Aid that’s not wasted
Published: 07 December 2010
During EDD I focus on topic of gender inequality. Doris Ofori, 15-year-old girl from Ghana, was the special guest at a presentation entitled “Gender equality: Essential to Combating Poverty”. In her speech she clearly pointed out the importance of education and equality. Education is the key answer for solving poverty, hunger, and the AIDS epidemic in Africa but also, what was stressed very strong in this case, supports the struggle to end gender discrimination. Why is it so important?

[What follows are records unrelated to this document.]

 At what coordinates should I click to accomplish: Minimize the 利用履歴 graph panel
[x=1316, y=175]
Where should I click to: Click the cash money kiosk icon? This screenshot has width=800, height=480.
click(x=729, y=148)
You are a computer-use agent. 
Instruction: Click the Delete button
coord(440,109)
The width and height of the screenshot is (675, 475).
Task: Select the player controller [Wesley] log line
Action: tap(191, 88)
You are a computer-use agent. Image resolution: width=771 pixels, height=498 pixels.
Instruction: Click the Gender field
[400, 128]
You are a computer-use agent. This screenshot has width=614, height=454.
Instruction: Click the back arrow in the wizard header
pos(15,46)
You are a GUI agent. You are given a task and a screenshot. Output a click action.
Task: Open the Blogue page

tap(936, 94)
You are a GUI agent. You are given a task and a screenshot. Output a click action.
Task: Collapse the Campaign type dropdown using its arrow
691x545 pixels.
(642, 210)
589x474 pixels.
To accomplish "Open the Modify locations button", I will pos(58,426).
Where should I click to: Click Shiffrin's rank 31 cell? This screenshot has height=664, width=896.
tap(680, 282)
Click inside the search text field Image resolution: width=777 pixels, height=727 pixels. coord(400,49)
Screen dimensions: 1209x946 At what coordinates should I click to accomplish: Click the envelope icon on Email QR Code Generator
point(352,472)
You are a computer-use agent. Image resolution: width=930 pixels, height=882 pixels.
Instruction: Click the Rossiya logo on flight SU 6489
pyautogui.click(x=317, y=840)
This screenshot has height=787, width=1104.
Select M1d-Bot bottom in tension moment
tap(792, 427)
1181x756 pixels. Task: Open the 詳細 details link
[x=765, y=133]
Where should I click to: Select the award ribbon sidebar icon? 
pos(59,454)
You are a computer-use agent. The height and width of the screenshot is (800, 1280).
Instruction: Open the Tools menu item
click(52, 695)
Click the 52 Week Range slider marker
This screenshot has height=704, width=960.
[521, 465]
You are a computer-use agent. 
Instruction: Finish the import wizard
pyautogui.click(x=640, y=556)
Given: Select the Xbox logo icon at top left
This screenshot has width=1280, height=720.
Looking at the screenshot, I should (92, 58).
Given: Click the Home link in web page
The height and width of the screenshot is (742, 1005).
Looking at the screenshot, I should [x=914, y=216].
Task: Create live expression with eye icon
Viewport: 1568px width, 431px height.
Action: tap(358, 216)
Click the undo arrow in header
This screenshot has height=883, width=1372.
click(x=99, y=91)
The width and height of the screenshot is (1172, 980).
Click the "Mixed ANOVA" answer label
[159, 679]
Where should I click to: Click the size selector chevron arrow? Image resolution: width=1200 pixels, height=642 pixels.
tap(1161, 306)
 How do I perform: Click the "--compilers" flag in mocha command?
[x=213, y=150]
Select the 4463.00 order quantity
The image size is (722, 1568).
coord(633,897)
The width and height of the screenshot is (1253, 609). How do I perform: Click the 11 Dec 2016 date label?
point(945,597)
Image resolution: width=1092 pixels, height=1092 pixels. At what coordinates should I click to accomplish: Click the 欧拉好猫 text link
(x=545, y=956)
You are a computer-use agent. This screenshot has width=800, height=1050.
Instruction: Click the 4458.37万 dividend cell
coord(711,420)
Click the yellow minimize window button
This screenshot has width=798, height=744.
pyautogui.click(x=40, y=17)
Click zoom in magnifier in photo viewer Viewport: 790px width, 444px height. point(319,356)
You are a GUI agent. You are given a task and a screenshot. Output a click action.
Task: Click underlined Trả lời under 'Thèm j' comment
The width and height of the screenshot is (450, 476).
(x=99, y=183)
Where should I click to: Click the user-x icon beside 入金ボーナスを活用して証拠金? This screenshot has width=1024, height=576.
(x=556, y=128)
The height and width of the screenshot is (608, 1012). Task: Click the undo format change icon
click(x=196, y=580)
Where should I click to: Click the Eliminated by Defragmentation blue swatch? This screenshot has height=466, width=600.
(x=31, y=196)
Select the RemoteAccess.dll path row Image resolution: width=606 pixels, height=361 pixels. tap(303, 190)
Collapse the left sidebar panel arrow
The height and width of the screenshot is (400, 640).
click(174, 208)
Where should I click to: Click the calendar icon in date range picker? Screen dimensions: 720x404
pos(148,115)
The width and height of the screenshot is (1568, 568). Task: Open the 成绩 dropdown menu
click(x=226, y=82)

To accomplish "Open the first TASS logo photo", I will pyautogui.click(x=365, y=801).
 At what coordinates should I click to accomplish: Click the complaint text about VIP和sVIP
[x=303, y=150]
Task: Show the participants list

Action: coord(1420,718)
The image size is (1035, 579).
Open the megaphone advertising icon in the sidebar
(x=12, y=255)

Can you imagine that 24 million girls can’t afford to go to school and may marry in age of 13 and become pregnant before 15. Statistically she will born six children and one of them will die before the age of five. “When you educate a man, you educate an individual, but if you educate a woman, you educate a nation” Doris Ofori mentioned why this sentence is true. women will teach their children, so that knowledge will be passed on to future generations. Educated women will earn up to 25 percent more but what is even more important she will reinvest earned money and knowledge up to 90 percent in her family. Also she is three times less likely to be infected with HIV, because she will know how to avoid infection. She will have a chance to avoid sexually exploited. Moreover, educated women always have fewer children who are 40 percent more likely to survive.
http://girleffect.org/video i would like to share with you this short but very evocative and full of important facts about the capabilities of women. So please remember education is not only about jobs. It is also about access to new knowledge and information which can bring to bear in defending women rights and dignity as human beings and give them an ability to participate in the various processes of decision-making.